Real particles can be thought of as virtual particles which have managed to set up a continuous energy exchange: by alternately borrowing and lending each other the energy to exist (so no conservation law is violated), they force each other to reappear again and again at about the same positions after every disappearance. The uncertainty principle is often thought to say that spacetime is filled to the brim with virtual particles, their energy higher as we look at smaller scales: though this should have gravitational effects, none are observed. However, if the energy of particles isn't only the source, but also the product of their interactions, then their energy evidently only is as great as can be expressed as a force between them (a force which, as it only can be as great as the counter force it evokes, is as attractive as it is repulsive. For why gravity seems to be an exclusively attractive force, see my 2013 FQXi essay). So instead of saying that for energy to be a source of gravity it must have a position to be able to act from, we can as well say that for a particle to have rest energy, it must have a well-defined position. If the position of particles is less indefinite near masses, then the energy of virtual particles, like the price of real-estate, depends on the location: they are, in fact, part of the gravitational field, of the mass of its 'source'.

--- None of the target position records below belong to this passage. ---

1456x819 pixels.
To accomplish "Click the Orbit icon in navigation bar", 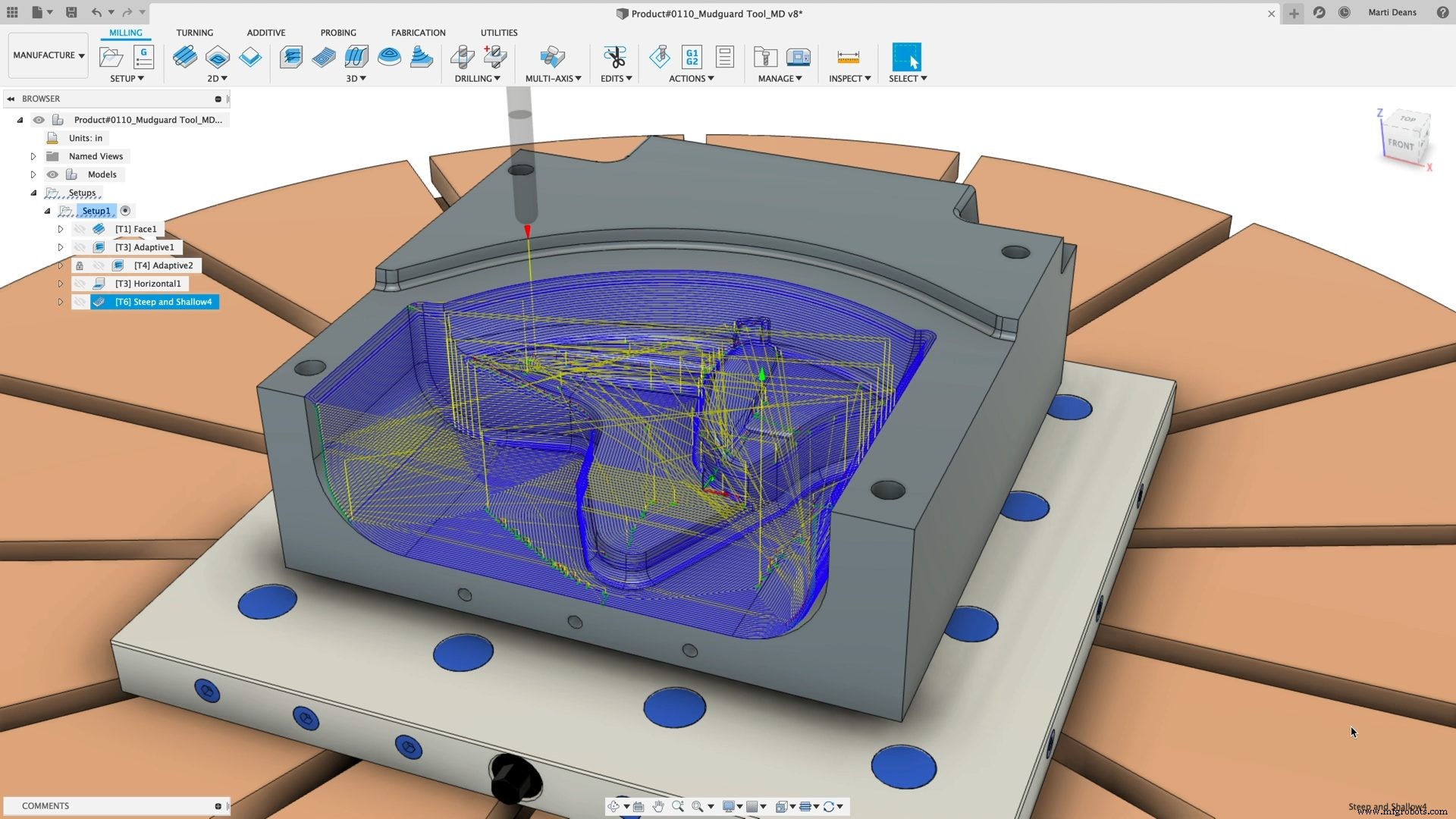I will click(x=614, y=806).
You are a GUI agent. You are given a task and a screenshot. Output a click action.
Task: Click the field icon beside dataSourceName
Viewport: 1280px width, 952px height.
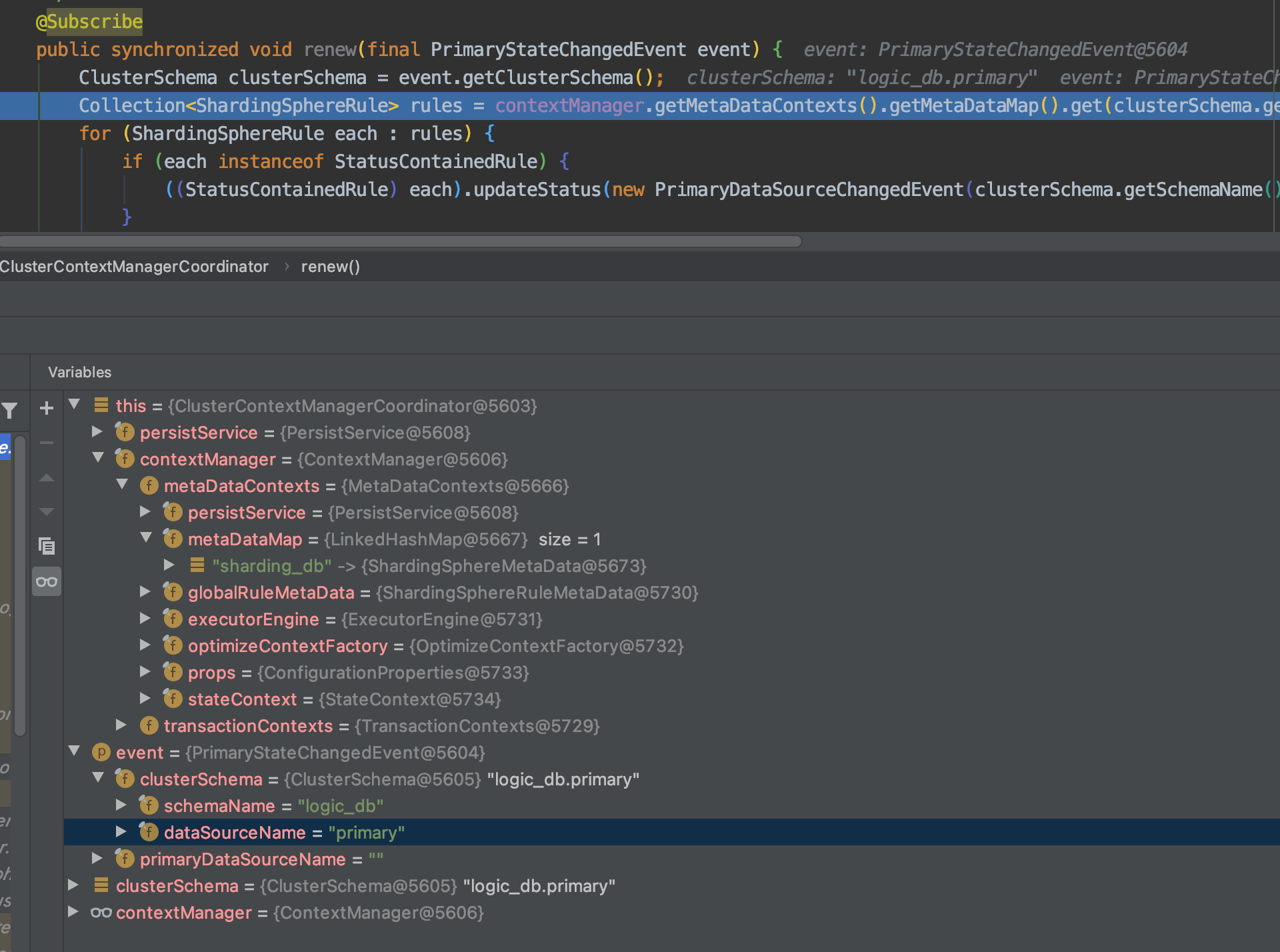pos(148,831)
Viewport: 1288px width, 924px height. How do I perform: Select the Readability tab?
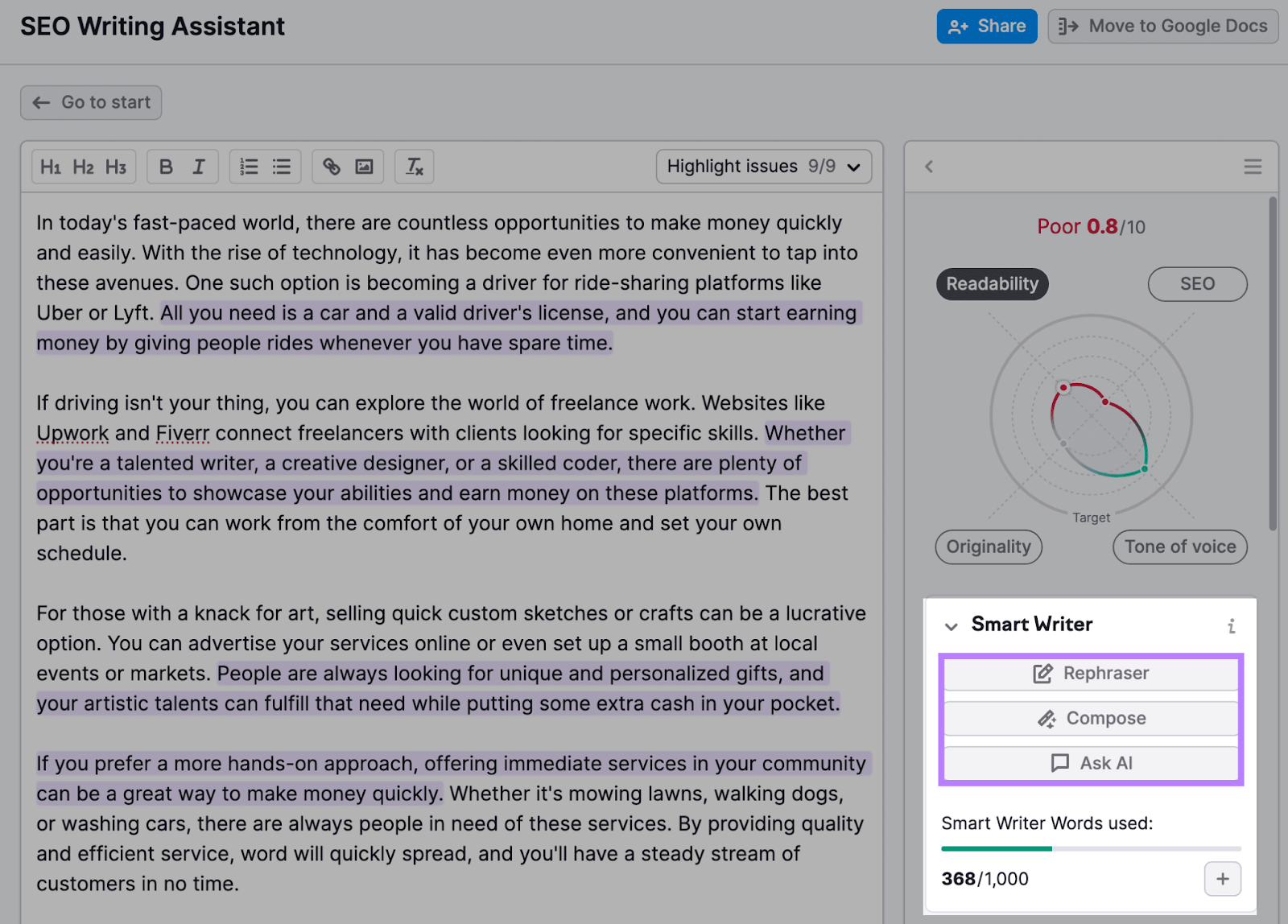tap(992, 284)
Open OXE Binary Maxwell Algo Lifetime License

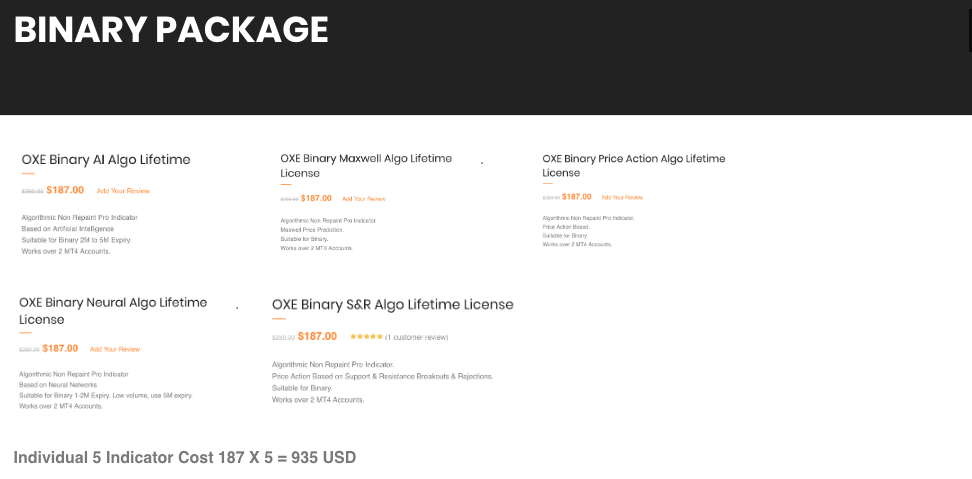point(366,165)
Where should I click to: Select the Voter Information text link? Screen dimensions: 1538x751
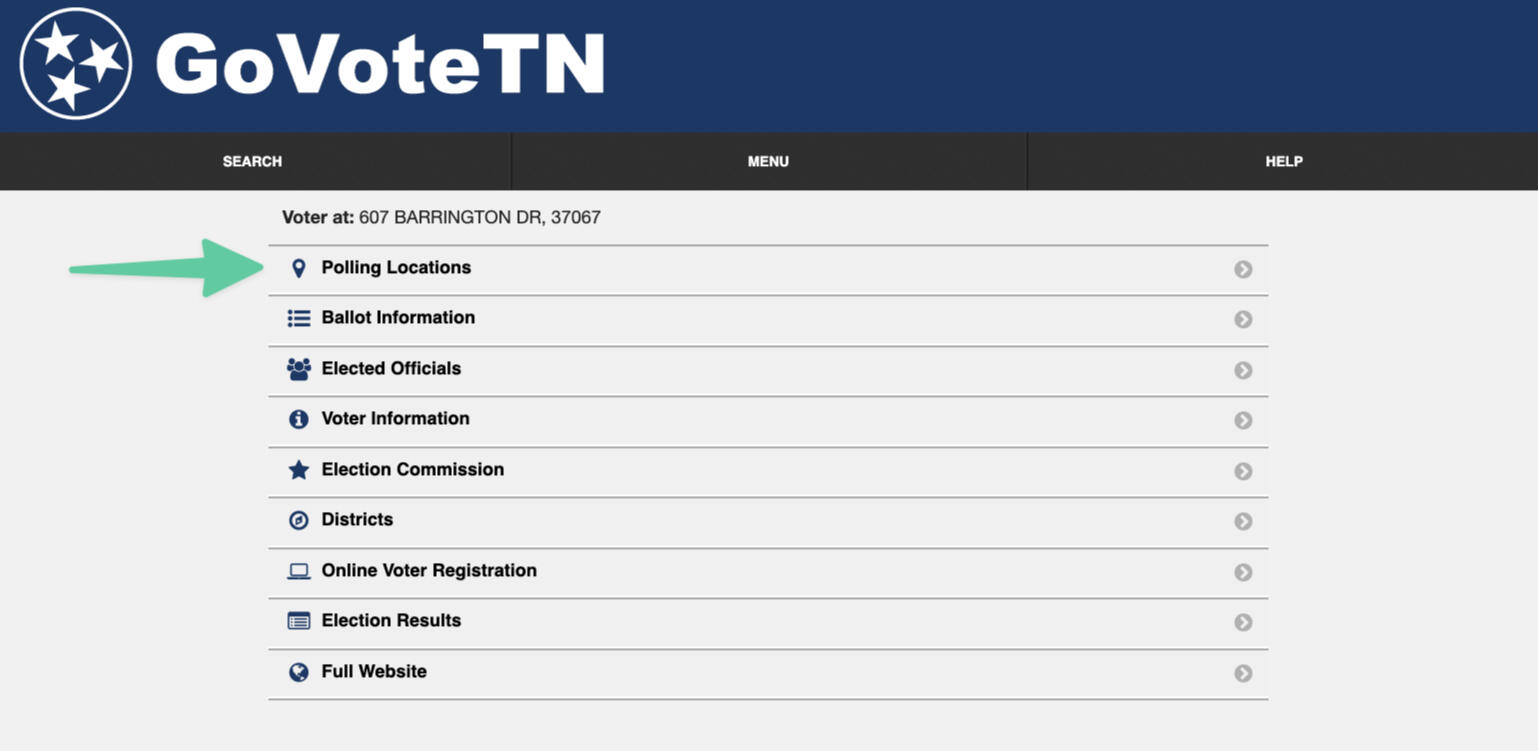tap(395, 419)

As to ''action at a distance'', in my 2012 FQXi essay I argue that there's something 'horribly wrong' with our notion of time: that the speed of light shouldn't be conceived of as referring to the motion of light but rather to a property of spacetime, which is something else entirely. As in a big bang universe, in the classical view it is the same cosmic time everywhere, here it takes a photon time to travel a space distance so there's no action-at-a-space-distance in GR. In contrast, in a self-creating universe it is not the same time everywhere, so here the photon bridges any spacetime distance in no time at all, so here there is an instantaneous action-at-a-spacetime-distance. As I presume you to be a busy man, perhaps reading my 2012 essay would be the most efficient use of your time -sorry for this already far too lengthy post.